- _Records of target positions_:
------------------------
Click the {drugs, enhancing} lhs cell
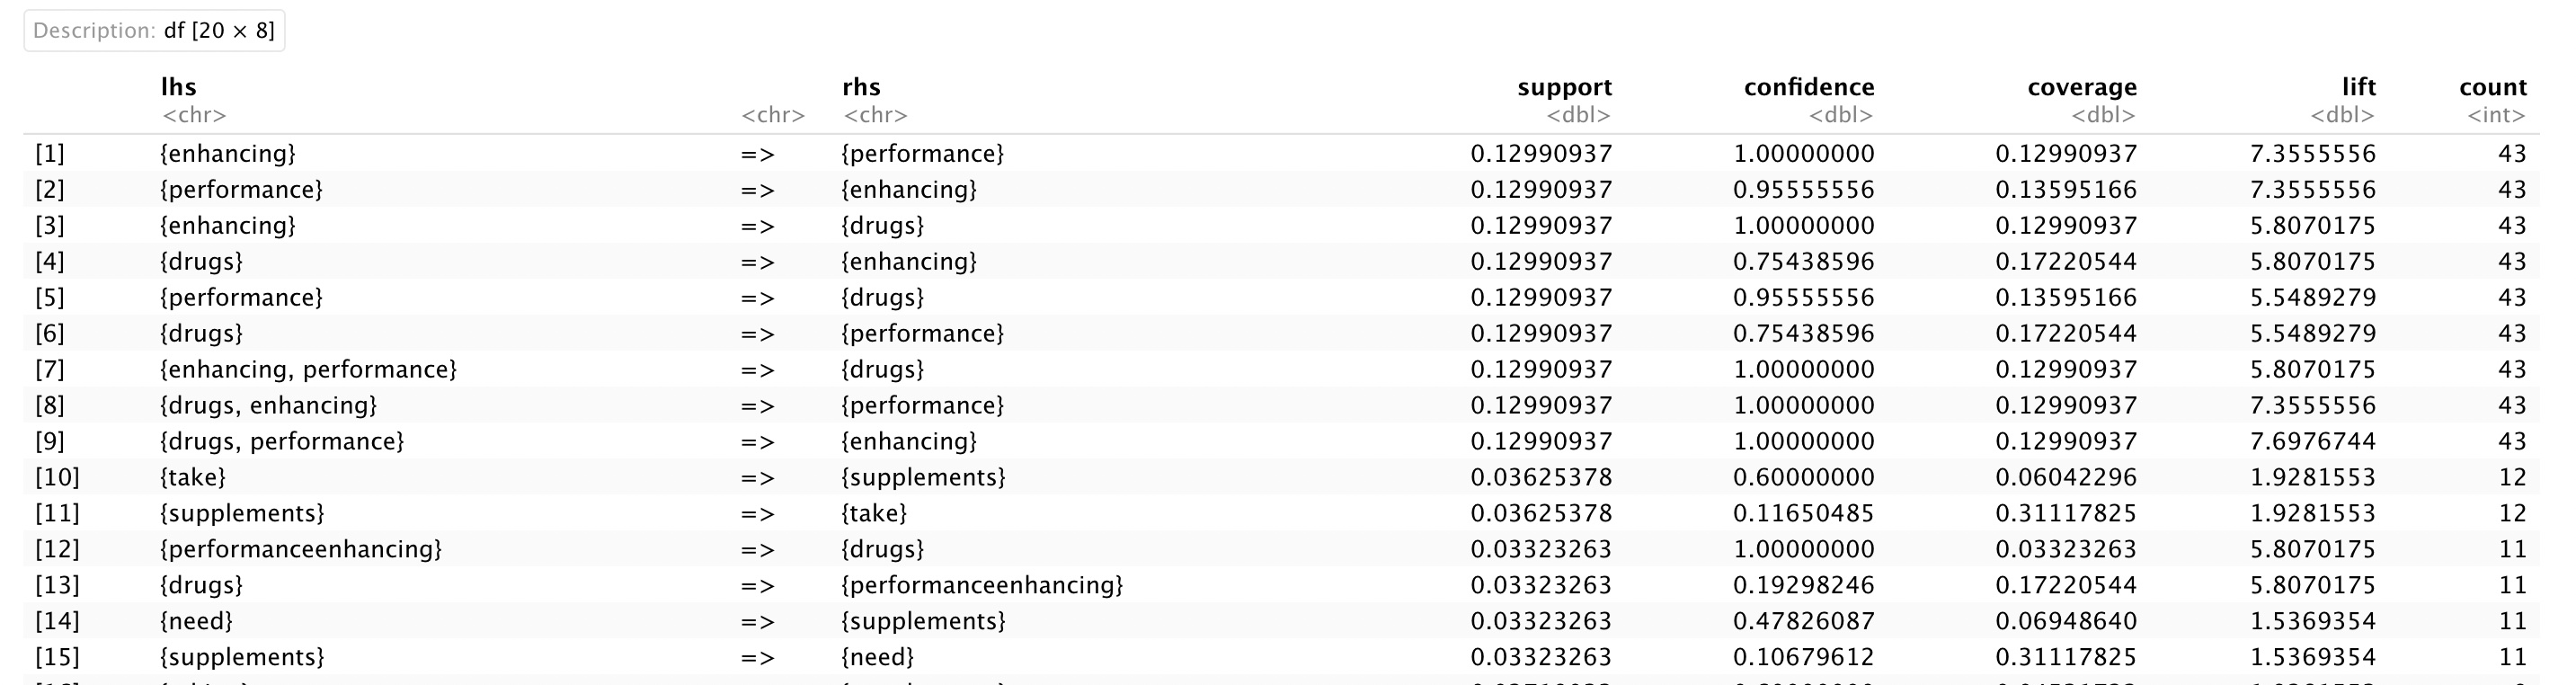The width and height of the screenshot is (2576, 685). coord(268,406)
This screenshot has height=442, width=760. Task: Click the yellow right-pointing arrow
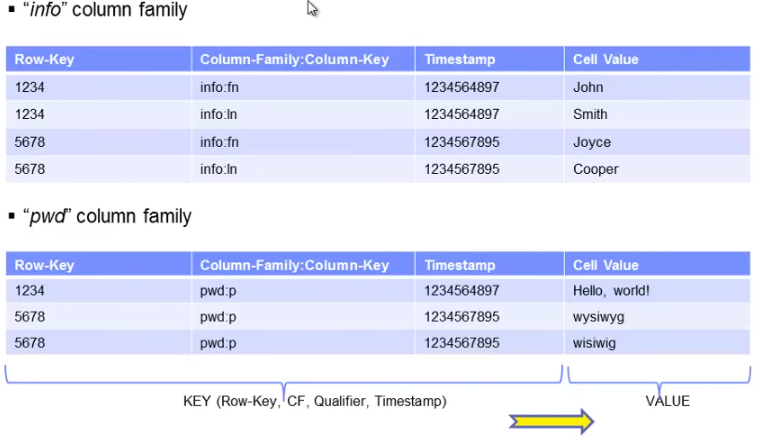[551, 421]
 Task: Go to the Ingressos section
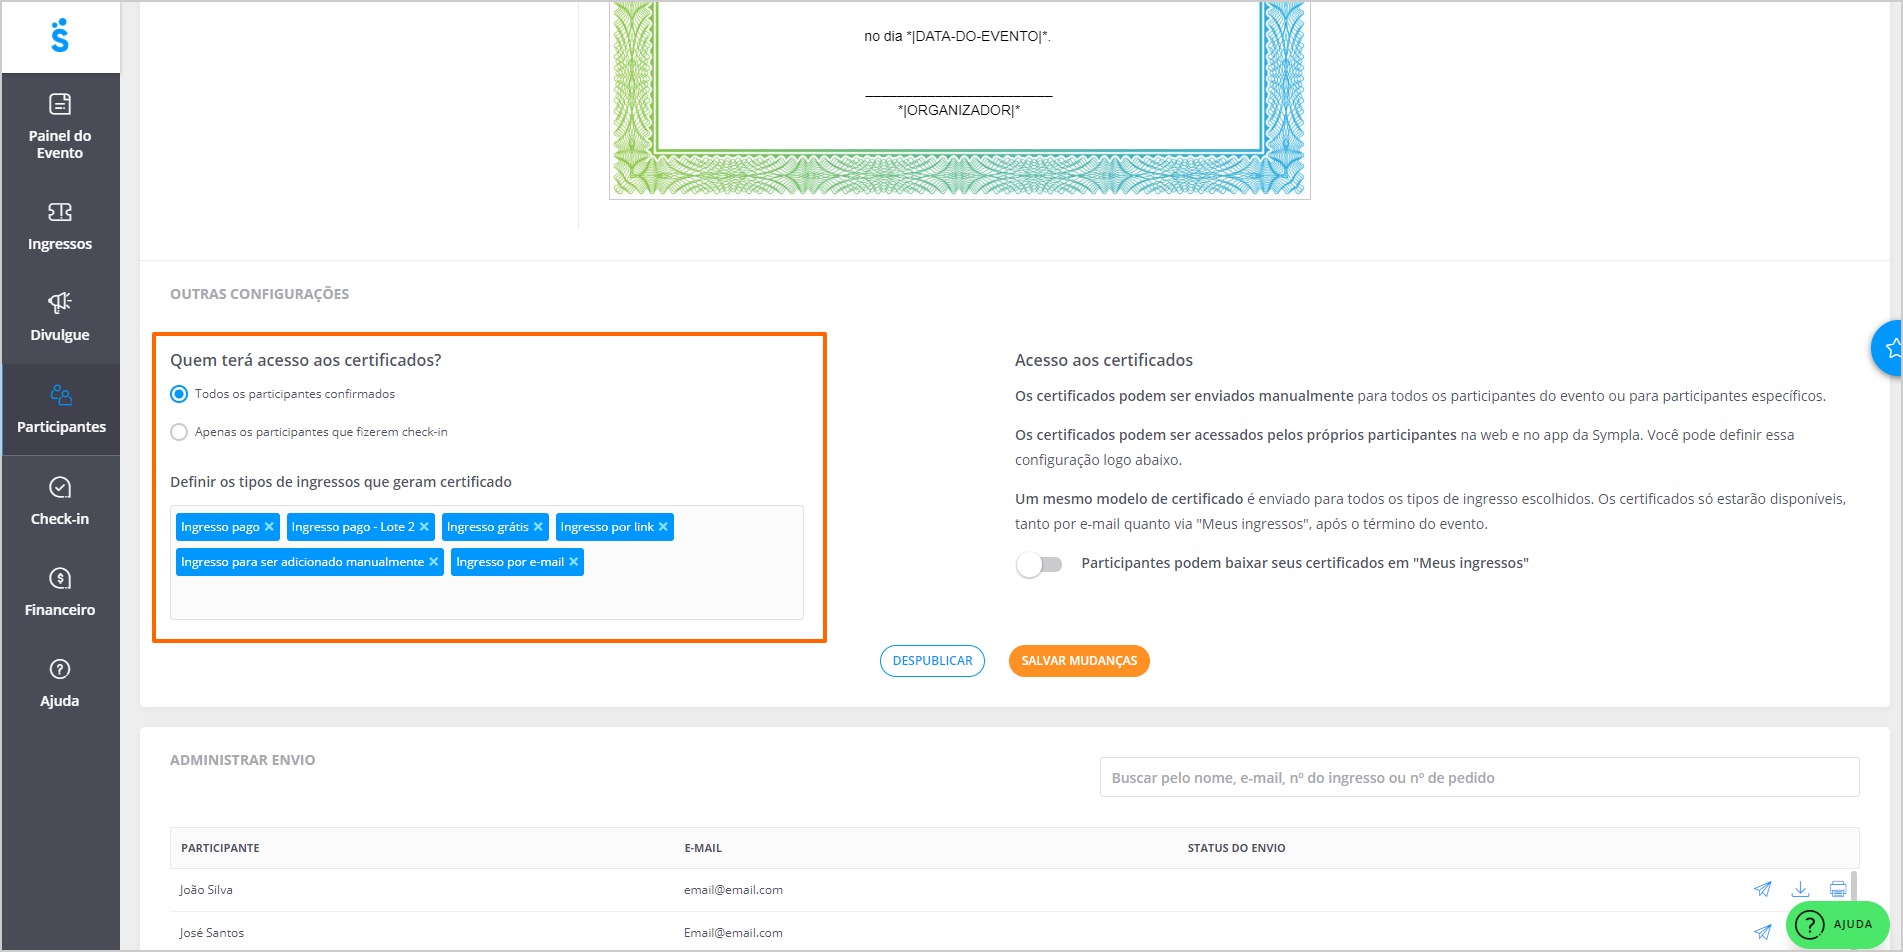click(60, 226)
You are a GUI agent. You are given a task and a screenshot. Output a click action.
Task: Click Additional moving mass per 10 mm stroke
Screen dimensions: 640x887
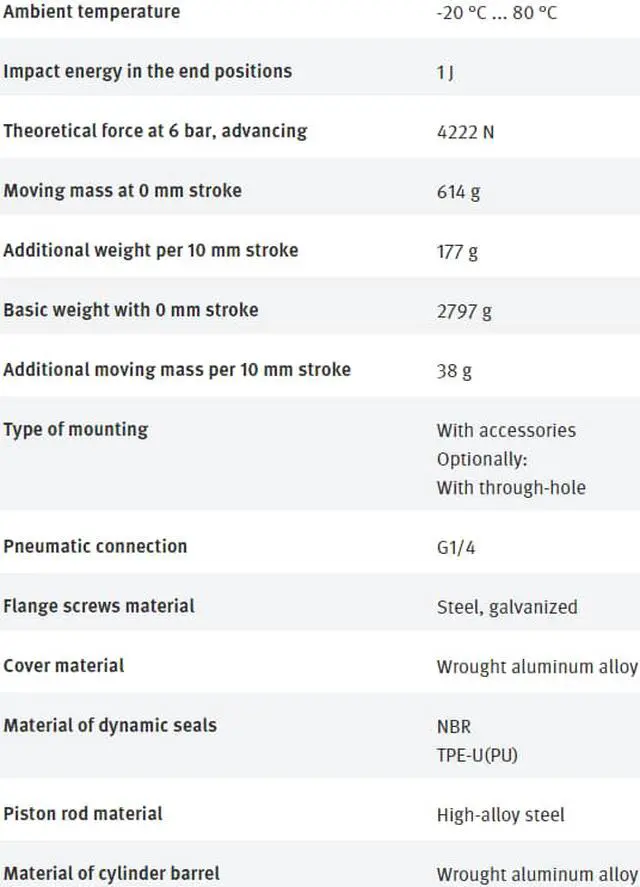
------------------------
- _Objective_: Reproduce every line of the entries above word for word, leaving out the pictures.

- _Task result_:
Click the {drugs, enhancing} lhs cell
The width and height of the screenshot is (2576, 685). coord(268,406)
This screenshot has height=442, width=760. Task: Click the yellow right-pointing arrow
[551, 421]
 Task: Go to the Ingressos section
click(60, 226)
You are a GUI agent. You are given a task and a screenshot. Output a click action.
Task: Click Additional moving mass per 10 mm stroke
Screen dimensions: 640x887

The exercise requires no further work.